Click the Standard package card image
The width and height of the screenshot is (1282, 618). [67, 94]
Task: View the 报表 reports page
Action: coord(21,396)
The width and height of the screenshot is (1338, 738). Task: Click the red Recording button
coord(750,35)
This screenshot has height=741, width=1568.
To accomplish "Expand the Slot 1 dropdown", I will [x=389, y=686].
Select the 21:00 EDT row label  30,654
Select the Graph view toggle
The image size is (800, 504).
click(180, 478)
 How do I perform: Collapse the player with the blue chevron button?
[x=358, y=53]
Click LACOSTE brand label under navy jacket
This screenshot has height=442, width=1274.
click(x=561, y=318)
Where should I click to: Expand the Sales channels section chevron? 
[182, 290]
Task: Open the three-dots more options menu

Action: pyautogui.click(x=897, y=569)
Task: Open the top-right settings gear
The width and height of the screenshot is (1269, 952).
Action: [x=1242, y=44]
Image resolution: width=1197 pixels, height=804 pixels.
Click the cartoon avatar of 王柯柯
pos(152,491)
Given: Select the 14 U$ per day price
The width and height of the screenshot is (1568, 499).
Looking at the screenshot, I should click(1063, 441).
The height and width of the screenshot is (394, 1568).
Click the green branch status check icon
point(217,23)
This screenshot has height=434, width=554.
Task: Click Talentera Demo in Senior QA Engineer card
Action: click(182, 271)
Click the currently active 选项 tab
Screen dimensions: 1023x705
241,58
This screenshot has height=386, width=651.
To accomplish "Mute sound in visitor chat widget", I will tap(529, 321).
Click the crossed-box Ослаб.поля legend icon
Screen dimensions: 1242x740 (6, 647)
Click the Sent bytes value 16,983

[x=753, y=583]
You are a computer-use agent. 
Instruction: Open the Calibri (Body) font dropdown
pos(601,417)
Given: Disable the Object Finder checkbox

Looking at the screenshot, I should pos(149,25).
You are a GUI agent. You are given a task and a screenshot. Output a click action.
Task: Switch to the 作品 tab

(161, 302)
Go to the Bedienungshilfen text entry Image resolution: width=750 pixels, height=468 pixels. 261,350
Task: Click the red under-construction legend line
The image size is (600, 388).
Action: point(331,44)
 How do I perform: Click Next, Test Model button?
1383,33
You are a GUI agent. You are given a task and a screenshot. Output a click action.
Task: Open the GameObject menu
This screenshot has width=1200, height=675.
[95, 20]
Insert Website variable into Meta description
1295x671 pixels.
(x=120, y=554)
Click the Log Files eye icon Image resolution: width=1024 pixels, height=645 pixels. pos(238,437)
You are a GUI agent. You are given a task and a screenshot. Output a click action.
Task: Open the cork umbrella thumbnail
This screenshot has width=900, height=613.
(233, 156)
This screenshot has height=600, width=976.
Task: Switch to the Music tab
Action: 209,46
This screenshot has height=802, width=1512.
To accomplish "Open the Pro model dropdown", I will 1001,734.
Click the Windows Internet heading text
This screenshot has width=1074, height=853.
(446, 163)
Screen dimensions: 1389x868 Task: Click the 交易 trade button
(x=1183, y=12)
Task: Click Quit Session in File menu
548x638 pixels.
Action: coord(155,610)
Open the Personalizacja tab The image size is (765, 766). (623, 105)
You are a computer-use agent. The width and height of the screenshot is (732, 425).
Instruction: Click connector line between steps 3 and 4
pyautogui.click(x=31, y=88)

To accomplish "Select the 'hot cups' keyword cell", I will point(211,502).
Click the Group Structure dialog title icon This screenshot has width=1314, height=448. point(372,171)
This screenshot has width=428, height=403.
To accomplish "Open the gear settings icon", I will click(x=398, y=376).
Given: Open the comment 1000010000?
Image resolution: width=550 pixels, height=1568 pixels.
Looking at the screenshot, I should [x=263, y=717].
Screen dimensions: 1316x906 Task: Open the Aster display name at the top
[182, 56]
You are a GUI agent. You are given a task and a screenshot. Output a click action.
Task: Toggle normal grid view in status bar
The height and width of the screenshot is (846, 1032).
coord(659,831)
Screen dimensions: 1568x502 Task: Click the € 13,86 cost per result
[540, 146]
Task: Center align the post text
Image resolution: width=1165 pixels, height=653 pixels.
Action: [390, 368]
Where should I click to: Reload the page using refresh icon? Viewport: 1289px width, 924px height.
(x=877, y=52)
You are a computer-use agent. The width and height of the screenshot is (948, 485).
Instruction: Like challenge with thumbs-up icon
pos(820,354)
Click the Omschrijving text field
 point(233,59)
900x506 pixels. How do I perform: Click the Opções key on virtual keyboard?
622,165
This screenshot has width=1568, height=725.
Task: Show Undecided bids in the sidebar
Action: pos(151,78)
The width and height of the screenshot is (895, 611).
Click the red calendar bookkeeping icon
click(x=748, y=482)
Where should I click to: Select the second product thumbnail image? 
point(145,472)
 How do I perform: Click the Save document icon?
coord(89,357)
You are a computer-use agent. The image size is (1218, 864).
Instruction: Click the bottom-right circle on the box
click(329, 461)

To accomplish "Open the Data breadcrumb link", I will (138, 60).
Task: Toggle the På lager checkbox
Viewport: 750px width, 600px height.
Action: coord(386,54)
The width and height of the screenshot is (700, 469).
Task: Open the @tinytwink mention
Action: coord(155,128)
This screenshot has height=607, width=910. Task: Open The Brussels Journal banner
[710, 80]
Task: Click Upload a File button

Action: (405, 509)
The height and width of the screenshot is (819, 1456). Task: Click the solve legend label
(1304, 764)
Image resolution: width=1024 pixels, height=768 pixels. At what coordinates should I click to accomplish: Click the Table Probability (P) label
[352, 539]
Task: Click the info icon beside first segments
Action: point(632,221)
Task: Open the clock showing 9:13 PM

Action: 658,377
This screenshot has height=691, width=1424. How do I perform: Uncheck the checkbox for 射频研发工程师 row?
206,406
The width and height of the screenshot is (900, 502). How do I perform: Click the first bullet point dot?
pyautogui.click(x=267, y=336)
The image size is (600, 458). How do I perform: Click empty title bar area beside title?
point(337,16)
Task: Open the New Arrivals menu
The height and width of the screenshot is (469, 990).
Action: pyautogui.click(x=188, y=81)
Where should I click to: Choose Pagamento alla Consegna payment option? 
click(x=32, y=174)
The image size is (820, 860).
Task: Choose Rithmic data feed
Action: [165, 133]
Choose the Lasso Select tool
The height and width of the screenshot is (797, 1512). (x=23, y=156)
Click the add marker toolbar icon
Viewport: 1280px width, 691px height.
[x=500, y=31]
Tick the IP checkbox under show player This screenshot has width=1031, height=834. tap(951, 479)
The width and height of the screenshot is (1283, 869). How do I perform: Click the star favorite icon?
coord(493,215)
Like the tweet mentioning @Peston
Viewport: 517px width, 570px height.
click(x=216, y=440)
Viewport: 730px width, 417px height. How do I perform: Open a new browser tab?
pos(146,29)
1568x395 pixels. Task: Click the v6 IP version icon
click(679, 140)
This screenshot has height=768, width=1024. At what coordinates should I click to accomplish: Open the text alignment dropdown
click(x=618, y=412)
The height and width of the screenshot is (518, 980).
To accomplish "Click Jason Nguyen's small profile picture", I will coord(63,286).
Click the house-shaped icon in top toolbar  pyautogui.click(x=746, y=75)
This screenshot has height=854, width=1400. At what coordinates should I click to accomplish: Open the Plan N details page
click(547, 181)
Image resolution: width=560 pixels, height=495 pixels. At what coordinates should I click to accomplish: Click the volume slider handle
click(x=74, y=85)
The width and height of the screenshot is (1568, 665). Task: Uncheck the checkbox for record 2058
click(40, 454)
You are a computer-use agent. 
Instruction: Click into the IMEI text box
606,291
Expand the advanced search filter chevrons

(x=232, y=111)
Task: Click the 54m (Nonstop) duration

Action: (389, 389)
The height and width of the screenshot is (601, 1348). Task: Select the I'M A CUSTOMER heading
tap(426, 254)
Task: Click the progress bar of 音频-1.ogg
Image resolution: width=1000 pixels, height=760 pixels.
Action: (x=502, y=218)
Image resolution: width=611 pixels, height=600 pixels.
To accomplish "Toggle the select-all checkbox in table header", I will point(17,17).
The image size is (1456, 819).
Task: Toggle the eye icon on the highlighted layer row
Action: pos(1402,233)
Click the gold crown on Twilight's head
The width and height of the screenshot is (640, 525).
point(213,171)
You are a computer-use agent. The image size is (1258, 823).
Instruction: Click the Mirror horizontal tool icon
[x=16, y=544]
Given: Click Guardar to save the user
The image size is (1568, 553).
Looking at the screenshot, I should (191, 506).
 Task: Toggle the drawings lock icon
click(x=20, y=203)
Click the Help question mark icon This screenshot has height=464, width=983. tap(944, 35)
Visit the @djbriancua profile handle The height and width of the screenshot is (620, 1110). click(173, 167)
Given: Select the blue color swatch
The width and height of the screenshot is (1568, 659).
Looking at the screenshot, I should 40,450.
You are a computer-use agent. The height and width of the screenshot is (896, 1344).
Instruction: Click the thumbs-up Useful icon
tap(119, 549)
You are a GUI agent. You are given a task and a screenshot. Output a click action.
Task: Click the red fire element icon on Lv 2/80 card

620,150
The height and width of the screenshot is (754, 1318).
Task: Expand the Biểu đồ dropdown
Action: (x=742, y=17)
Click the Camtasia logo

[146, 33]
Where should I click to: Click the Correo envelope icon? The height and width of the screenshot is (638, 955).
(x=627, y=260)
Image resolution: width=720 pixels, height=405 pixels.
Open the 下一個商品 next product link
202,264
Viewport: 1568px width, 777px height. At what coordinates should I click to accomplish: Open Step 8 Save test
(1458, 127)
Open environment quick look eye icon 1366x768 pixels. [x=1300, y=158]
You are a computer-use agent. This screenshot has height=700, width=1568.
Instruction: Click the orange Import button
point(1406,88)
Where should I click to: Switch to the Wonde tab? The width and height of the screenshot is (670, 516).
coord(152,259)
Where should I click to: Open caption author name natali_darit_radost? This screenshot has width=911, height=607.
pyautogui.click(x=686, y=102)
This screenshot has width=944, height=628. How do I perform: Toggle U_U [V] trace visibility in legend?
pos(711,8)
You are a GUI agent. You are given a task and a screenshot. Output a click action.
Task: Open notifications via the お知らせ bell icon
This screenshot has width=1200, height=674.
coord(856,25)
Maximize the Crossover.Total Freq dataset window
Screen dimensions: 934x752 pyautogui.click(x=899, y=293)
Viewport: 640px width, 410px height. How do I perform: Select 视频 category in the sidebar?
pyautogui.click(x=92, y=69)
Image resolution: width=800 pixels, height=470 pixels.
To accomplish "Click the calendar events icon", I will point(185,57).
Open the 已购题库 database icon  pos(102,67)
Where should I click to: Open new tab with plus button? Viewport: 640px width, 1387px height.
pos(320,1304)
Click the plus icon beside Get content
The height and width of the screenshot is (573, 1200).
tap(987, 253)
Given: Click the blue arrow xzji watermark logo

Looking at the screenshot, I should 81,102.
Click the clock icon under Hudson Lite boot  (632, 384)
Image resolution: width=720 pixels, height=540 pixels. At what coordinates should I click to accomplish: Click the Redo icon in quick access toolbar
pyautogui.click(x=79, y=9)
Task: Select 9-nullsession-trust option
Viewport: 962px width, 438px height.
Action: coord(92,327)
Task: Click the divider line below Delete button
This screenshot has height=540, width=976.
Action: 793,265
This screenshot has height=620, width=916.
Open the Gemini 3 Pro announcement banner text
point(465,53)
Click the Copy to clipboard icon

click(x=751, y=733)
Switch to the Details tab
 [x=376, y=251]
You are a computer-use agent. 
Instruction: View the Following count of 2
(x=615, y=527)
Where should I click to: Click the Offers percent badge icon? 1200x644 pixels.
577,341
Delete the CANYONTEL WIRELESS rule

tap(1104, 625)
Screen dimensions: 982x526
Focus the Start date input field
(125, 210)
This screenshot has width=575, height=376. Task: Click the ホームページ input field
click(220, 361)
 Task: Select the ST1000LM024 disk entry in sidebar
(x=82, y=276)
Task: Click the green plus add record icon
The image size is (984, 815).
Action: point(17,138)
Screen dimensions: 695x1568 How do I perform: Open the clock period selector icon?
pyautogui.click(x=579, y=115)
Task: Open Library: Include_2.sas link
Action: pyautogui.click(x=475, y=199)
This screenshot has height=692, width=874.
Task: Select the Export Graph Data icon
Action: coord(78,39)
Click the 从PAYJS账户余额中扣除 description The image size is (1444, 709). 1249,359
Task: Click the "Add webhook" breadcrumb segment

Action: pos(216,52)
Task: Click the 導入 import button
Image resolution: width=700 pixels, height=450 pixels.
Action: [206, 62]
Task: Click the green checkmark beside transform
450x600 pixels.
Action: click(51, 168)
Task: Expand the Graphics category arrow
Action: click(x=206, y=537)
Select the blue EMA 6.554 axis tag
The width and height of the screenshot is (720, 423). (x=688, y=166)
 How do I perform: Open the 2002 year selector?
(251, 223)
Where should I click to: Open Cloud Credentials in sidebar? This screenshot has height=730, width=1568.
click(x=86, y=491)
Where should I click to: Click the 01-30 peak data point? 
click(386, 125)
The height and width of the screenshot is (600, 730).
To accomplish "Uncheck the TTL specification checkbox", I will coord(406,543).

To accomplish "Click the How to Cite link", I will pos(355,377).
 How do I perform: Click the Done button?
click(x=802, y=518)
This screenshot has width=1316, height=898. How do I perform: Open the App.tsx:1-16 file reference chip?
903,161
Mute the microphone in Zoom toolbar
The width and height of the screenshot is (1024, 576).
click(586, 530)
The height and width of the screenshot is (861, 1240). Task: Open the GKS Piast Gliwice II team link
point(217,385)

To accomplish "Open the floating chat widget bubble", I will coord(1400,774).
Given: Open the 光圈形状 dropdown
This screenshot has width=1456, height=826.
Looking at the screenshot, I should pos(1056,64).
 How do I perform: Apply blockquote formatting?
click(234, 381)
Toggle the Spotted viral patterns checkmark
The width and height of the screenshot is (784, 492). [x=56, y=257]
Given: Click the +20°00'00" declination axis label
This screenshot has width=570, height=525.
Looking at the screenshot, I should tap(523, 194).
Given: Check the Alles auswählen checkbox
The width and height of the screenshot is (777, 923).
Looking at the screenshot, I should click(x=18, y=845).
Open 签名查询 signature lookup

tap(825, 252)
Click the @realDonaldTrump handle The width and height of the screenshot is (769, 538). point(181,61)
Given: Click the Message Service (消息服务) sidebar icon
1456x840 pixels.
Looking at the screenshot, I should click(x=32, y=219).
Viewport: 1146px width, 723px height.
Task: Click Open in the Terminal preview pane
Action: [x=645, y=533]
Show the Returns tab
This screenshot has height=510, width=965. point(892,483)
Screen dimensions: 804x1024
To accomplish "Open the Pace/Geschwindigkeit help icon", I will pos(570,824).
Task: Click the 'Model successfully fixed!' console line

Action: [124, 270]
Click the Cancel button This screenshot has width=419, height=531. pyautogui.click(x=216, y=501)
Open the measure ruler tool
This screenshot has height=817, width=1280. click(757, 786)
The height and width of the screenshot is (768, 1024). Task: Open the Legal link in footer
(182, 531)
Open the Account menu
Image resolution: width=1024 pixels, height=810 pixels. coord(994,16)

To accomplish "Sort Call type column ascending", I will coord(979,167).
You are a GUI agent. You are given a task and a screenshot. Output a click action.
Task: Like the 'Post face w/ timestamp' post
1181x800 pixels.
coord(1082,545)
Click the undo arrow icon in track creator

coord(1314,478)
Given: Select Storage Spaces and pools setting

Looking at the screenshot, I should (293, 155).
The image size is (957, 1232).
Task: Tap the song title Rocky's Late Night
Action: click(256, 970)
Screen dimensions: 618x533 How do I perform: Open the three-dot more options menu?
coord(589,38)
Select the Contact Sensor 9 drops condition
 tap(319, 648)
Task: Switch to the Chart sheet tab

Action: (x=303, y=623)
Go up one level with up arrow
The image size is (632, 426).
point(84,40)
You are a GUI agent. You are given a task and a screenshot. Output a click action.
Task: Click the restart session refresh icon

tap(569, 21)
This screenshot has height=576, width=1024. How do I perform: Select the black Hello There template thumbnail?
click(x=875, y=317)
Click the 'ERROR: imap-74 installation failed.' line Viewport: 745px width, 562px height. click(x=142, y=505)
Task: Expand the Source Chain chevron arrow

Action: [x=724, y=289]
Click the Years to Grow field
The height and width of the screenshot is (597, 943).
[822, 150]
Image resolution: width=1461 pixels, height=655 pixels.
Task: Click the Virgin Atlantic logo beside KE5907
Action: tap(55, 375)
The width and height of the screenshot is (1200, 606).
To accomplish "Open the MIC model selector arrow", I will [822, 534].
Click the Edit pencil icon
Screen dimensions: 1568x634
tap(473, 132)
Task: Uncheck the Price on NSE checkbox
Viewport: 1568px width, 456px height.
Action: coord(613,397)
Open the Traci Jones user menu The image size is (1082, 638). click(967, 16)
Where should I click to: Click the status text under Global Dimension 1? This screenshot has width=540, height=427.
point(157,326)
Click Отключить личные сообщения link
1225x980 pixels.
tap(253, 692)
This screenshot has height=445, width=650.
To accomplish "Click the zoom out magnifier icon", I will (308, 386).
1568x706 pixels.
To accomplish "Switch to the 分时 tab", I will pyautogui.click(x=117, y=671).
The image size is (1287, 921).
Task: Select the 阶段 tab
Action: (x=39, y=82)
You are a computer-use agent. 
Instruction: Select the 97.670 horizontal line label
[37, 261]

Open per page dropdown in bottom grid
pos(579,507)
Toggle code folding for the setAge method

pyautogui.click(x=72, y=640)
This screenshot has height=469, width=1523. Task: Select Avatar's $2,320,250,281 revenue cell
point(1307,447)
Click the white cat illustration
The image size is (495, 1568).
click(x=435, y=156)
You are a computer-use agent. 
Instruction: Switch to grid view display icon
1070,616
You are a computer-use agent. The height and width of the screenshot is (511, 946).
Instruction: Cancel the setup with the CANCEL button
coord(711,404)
════════════════
*Exercise goal*
Read the lines above. Gather those in which the string "gear" is found.

*Output of the task*
Task: Open the top-right settings gear
To accomplish "Open the gear settings icon", I will click(x=398, y=376).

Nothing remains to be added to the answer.